Marriage counseling consists of three major divisions: (1) premarital counseling, in preparation for marriage; (2) marital counseling on problems and difficulties arising within the interpersonal relations of marriage; and (3) counseling with the unmarried, the divorced, and single persons who as yet are unmarried. Counseling of any one of these types may be carried out individually or in groups.
Given the necessary preparation on the part of the counselor which will enable him to differentiate between normal and abnormal behavior in terms of the client's cultural background, there emerges a set of procedures in the counseling process which serve as basic steps. Although these may be considered elementary by the experienced counselor, they are mentioned here for those readers who are not yet sophisticated in counseling, and who hope to prepare themselves to understand marriage counseling. In addition, for beginning professional workers and for those more experienced who wish to take stock of their work, the following aims and procedures may serve as helpful guides to marriage counseling. It should be emphasized, however, that although these steps are used with each partner in the marriage, in marriage counseling the focus of the counseling is on the interpersonal relationship between the marital partners.
Establishment of Rapport: Webster's New International Dictionary defines rapport as "harmony, conformity, accord or affinity, intimate or harmonious relations." Establishment of rapport means, therefore, the development of a close understanding; the development of confidence on the part of the counselee in the counselor. The need for rapport is, of course, obvious if the counselee is to be willing to confide in the counselor and share with him the thoughts, problems, and experiences which have arisen in the marriage relation -- the most intimate relationship known to men.
2. Reduction of Hostility: The counselee is frequently oppressed by the feeling of hostility to the person or persons or situation which he believes to be responsible for his problem. It is important for the counselor to provide the opportunity for and to encourage the fullest possible expression of this hostility because little constructive work can be done until the client frees himself from the weight of this load. This is sometimes referred to as ventilation of feeling or catharsis. This process can be begun by the counselor's making the client feel comfortable in verbally expressing his negative feelings toward his spouse or others involved, whether his feelings are based on fact or fantasy.

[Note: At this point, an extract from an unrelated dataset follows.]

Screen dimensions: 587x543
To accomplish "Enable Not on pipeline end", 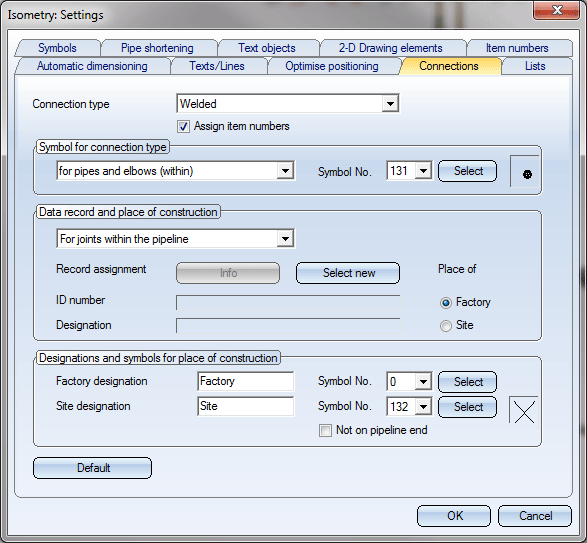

3. Development of Insight and Objectivity: The third aim in the counseling process is to develop insight and objectivity in the counselee. This is perhaps the most difficult goal to achieve because emotional disturbance, which is almost always present, hinders insight and objectivity. It certainly cannot be accomplished without good rapport between counselor and counselee. Hence it must follow after or at times be developed simultaneously with the establishment of rapport.
4. Reorientation: Once insight and objectivity are obtained, it is not difficult to lead the counselee to a reorientation toward his problem or problems and the situation. This may mean the development of a new or different relationship to the person or persons involved; or it may mean the avoidance or a more courageous facing or transcending of conflictual situations, as the case may require; or it may necessitate changing his role or behavior; or it may require reorganizing existing relationships. In a sense this means aiding the counselee in re-educating himself so that he may be equal to the new conditions of life which he will have to face, and the requirements they will make on his resources.
5. Development of New Objectives and Perspective: As a result of the reorientation, new goals will have to be envisaged in terms of the new relationship to be established. These must be related to the counselee's needs, his abilities, and his resources, both personal and environmental; to those of his spouse and to the marriage itself. Here it may be well to call attention again to the problem-solving capacity of the individual if properly stimulated by a good relationship with the counselor and a modified relationship to the marriage partner.
6. Implementation: The new objectives and relationship will require ways and means of achieving them. These, in turn, will necessitate carefully considered plans which will be based on all the foregoing considerations. It may be well to emphasize that the planning should be done by the client instead of the counselor. The client should experience the thrill of making and executing these first plans and discuss the results with the counselor as a means of gaining self-confidence in his newly acquired strengths and awareness of inner resources.
The foregoing six elements in the counseling process are not independent of each other. They are, in fact, interdependent in time and psychological development and they may be worked on, to a greater or lesser degree, depending upon the situation, almost from the first interview.